First, the scientific objective requires clearer framing. CALIOP observations are used to define simulation bias during training, but they are not included as inputs during inference. Therefore, the framework is not performing data assimilation, but rather learning a state-dependent mapping between atmospheric variables and historical GEOS-Chem biases. If the goal is to generate corrected AEC fields when CALIOP is unavailable, the method should be clearly described as a supervised bias-correction model conditioned on CTM state and meteorology, and its limitations should be acknowledged. For example, if key emissions (e.g., wildfire events) are missing in GEOS-Chem and not represented in the input features, the model cannot reconstruct those missing signals. The correction is inherently constrained by the information content of the CTM and meteorological predictors. The manuscript should therefore distinguish more carefully between correcting systematic state-dependent biases and compensating for missing physical processes. Clarifying this distinction would strengthen the scientific positioning of the study.

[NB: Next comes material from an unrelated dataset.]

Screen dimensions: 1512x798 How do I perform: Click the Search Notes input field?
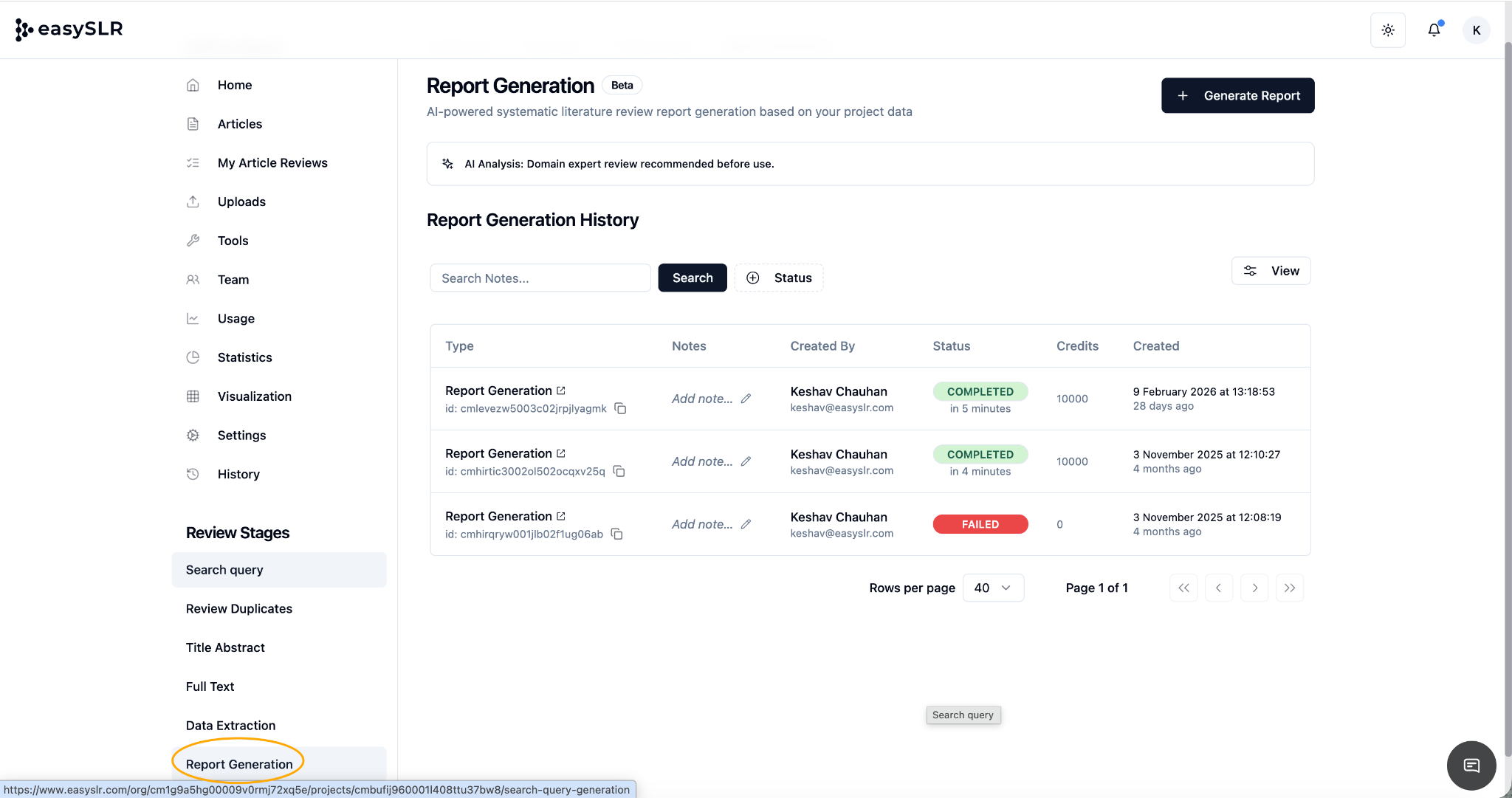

Second, the model architecture appears to rely on instantaneous vertical profiles and meteorological context, without explicit time-series modeling. It is unclear whether any temporal continuity, lagged predictors, or time-window averaging is incorporated into the inputs. A precise description of the temporal collocation strategy between GEOS-Chem and CALIOP is necessary to assess the robustness of the results. In addition, the manuscript does not discuss how diurnal variability in aerosol vertical structure is handled. Given the strong diurnal cycle of boundary layer evolution, turbulent mixing, hygroscopic growth, and photochemistry, aerosol extinction can vary substantially on hourly timescales. It should be clarified whether simple hour-by-hour matching is sufficient, or whether a temporal window similar to those used in traditional data assimilation frameworks, was considered to reduce representativeness errors. Without such analysis, it remains uncertain whether the reported improvements reflect stable bias correction or sensitivity to sampling timing and diurnal variability.
Third, the proposed architecture includes multiple advanced components. While the performance improvements are reported relative to the original GEOS-Chem simulation, there is no comparison with simpler machine learning baselines. It is therefore unclear whether the reported gains arise from the Transformer architecture itself, from the inclusion of additional meteorological predictors, or simply from the supervised bias-learning framework. To justify the methodological novelty, the study should include comparisons with at least one conventional model, such as a multilayer perceptron, a CNN-based model, or a tree-based regression approach. Ideally, ablation experiments isolating the contributions of the cross-attention module and gated fusion mechanism would further demonstrate the necessity of the proposed architecture. Without such benchmarks, it is difficult to assess whether the architectural complexity is warranted.